My first week was/has been quite eventful.

bruxinha

Member
Joined
Oct 28, 2020
Member Type
English Teacher
Native Language
Portuguese
Home Country
Portugal
Current Location
Germany
I came across the following text last week. It is from a worksheet on mixed sentences and the students have to decide which one fits best in the sentence. Sometimes there are signal words that show you which tense you should use (like yesterday, etc.), but in some of the sentences you have to decide according to the context.
Sorry, I can't provide a real source for this - the worksheet was given to me by a student who got it from his teacher last year. It is somewhere on the internet, not in a book.
The text is much longer, so I'll only write down the parts I need; if some reader needs more context, I can upload the rest. Here are the first sentences:

Mixed Tenses — Restaurant Edition

Task 1: “My first week as a waiter”. Fill in the correct tense form of the verb. Use present, past & future tenses.

My first week working as a waiter at a new Greek restaurant in my city ............. (be) quite eventful. After I ............. (get) the job at the interview, my first day ................. (be) a busy Saturday night.

The answer key is as follows (my bold):
My first week working as a waiter at a new Greek restaurant in my city has been (be) quite eventful. After I had got / gotten (get) the job at the interview, my first day was (be) a busy Saturday night.

I am wondering why the author of the text uses the present perfect in the first sentence. (My student's last teacher gave them the answer key as is and didn't accept other tenses there.) I mean, I can understand the use of present perfect if the speaker is still within this week - let's say, the job started on Saturday and now it's Thursday, so this first week isn't over yet. It has been quite eventful so far (and ist is still going on).
But there is no hint to the time when the speaker is talking about his/her first week. If he/she is already in the second month working there, the "first week" he/she is reporting about is already in the past and fully completed. Would the simple past be acceptable in this case?
 
Last edited:

jutfrank

VIP Member
Joined
Mar 5, 2014
Member Type
English Teacher
Native Language
English
Home Country
England
Current Location
England
My first week working as a waiter at a new Greek restaurant in my city ............. (be) quite eventful.

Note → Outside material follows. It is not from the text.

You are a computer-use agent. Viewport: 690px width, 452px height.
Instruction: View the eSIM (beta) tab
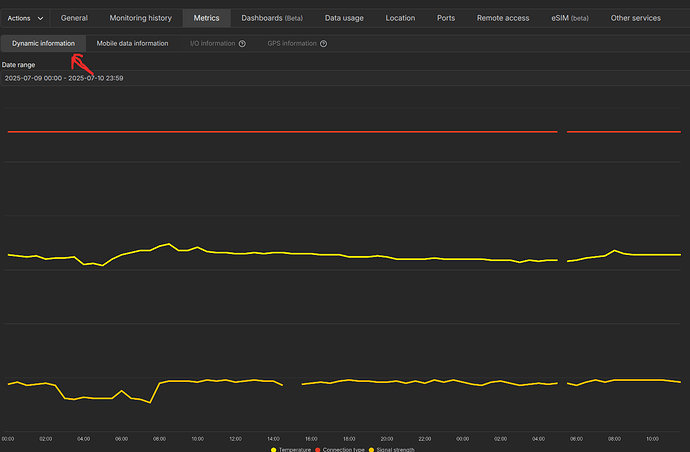click(x=570, y=18)
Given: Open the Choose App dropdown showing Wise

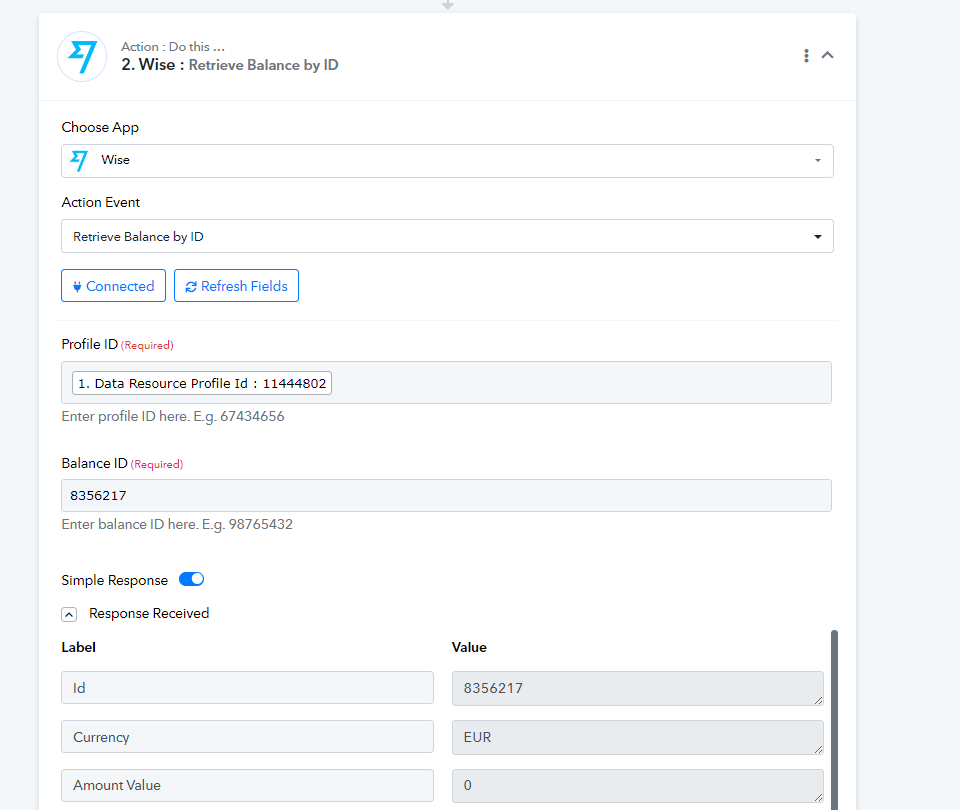Looking at the screenshot, I should [x=447, y=161].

This is the opening sentence so there's no preceding context to work with. The natural assumption is that the first week is in past time (the week has ended) rather than future time, so although will be is possible, we're really faced with choosing either the present perfect or the past simple. Both are nice options—the present perfect would be ideal if we were sitting down at the end of the week and looking back at the last seven days, as if we were writing a diary entry. The past simple would present the week as a past event with no present relevance, as if we were narrating the events as more distanced in time. Since we have little idea yet of the nature of the discourse and when it is written in relation to its events, both options are equally appropriate so far. We'll have to read on in order to pick up more clues.

After I ............. (get) the job at the interview, my first day ................. (be) a busy Saturday night.

Okay, now we have more context we can see the text reads more like a past narrative. The simplest solution here is to the past simple in both gaps, but the past perfect is justifiable, though unnecessary, in the first gap. Furthermore, we can now much better justify that the speaker has used the past simple in the first sentence. The present perfect is still appropriate for the first sentence, but the context of the second sentence suggests that the discourse is framed wholly in distanced past time, in which case the past simple is the tense that the speaker would most likely have used.

So all that is to say yes, your sense is right. The past simple is the best tense for all three gaps.